--- DATA TO PROCESS ---
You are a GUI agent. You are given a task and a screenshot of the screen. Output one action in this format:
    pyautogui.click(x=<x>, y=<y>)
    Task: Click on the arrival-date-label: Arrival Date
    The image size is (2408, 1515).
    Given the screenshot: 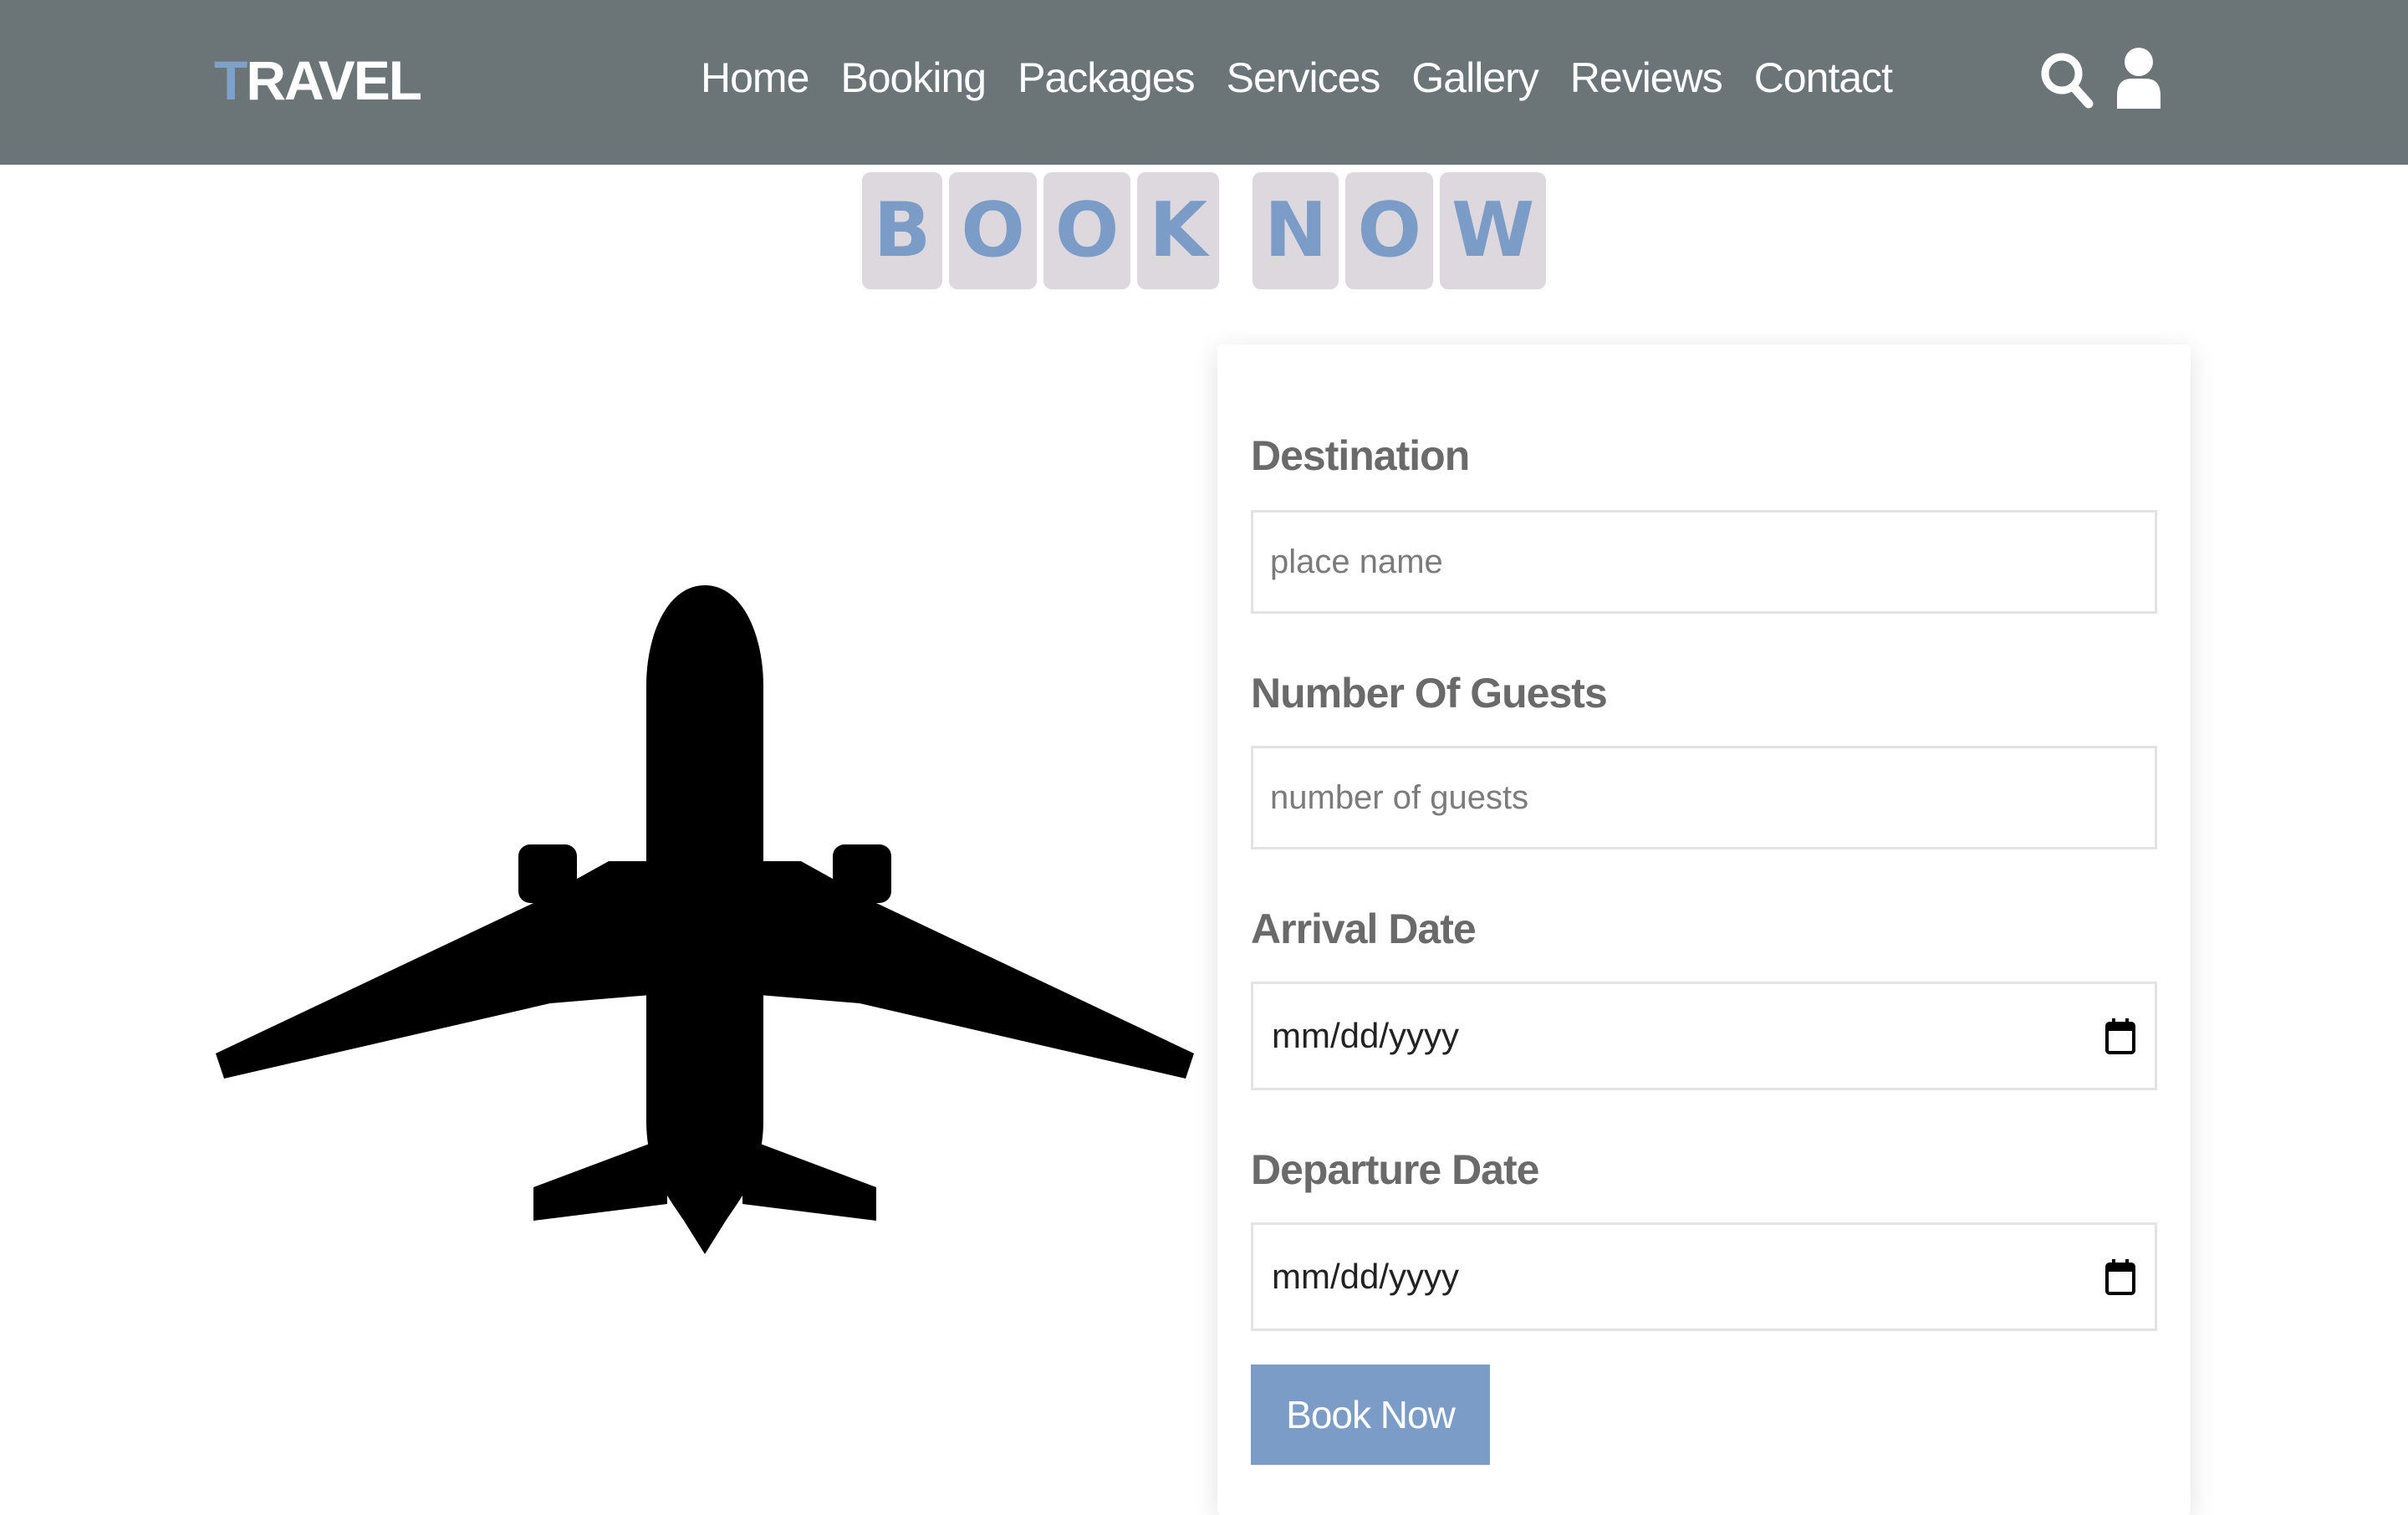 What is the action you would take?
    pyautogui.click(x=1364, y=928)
---
• _AIM OF THE EXERCISE_
Reproduce the lines from the beginning of the entries through the line containing "The image size is (2408, 1515).", substituting "screen capture" for "screenshot" and leaving all else unchanged.

• _SOLVED EXERCISE_
You are a GUI agent. You are given a task and a screen capture of the screen. Output one action in this format:
    pyautogui.click(x=<x>, y=<y>)
    Task: Click on the arrival-date-label: Arrival Date
    The image size is (2408, 1515).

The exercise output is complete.